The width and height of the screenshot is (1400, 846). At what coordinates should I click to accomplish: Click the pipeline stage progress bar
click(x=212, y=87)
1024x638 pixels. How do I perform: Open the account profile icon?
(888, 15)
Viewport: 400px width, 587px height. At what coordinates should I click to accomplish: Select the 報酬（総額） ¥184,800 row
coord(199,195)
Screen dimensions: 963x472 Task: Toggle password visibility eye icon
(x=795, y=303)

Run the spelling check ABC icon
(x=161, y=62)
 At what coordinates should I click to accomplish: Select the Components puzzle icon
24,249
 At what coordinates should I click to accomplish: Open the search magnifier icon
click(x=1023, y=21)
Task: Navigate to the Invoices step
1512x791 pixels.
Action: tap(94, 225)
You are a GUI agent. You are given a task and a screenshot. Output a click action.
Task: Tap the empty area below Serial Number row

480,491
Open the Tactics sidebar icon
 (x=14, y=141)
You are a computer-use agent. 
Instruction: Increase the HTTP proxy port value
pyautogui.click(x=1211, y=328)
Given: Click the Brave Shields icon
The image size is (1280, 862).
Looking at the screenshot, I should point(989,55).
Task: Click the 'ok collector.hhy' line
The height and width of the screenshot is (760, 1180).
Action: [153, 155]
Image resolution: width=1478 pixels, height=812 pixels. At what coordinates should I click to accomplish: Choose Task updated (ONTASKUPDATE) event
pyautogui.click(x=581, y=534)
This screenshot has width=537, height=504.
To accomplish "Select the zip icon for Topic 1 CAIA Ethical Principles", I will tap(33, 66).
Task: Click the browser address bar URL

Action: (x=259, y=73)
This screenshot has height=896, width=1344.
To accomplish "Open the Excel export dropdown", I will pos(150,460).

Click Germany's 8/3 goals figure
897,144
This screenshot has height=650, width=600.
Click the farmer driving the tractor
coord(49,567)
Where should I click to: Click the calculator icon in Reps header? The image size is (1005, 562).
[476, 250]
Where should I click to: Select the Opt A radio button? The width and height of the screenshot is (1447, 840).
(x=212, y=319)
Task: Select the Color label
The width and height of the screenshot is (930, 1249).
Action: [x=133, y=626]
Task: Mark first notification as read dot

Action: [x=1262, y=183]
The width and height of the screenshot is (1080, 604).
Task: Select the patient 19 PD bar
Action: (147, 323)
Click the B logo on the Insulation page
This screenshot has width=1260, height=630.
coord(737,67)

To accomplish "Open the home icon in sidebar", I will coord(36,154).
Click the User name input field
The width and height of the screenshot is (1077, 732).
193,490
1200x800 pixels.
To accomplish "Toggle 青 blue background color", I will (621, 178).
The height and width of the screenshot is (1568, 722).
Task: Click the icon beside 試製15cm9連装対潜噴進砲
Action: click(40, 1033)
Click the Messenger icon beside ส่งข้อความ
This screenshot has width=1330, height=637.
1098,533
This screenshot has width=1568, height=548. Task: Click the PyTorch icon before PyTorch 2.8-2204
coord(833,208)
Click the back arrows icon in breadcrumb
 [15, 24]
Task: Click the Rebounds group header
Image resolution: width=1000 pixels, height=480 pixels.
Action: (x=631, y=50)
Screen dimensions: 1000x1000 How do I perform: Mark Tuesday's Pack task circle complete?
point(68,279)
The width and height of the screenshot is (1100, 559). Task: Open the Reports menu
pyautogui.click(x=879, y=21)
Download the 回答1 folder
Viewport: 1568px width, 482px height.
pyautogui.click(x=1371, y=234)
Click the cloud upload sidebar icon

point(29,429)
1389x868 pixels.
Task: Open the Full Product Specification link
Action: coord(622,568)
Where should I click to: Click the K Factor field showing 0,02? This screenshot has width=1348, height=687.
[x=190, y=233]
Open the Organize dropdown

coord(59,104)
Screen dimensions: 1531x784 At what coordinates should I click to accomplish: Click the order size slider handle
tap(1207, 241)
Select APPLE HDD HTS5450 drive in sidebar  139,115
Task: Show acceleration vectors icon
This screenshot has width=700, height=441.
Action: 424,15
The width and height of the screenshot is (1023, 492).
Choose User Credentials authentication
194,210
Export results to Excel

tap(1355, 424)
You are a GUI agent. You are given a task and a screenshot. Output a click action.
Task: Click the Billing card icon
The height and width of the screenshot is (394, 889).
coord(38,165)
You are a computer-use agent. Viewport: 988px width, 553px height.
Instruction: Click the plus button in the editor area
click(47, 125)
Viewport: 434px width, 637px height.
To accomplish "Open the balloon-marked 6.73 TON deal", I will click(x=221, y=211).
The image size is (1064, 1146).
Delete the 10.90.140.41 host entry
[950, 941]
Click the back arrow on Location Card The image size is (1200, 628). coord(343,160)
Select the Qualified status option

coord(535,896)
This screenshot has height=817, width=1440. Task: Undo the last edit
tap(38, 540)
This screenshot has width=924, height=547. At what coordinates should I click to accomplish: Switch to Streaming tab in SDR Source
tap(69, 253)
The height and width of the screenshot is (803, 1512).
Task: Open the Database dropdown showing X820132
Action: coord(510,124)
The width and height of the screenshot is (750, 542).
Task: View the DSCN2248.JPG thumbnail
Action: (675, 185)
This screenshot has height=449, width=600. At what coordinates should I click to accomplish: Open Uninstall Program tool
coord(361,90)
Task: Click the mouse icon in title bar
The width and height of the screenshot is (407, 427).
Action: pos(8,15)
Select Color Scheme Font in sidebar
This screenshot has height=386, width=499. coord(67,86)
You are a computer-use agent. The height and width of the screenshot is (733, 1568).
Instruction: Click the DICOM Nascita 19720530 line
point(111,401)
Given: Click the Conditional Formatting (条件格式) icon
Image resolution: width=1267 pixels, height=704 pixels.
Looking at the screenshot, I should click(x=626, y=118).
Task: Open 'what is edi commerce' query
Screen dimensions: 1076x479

- _Work order_:
Each line of the data that includes "computer" counts once; say how many there are, giving nothing but the number.

- _Task solution_:
3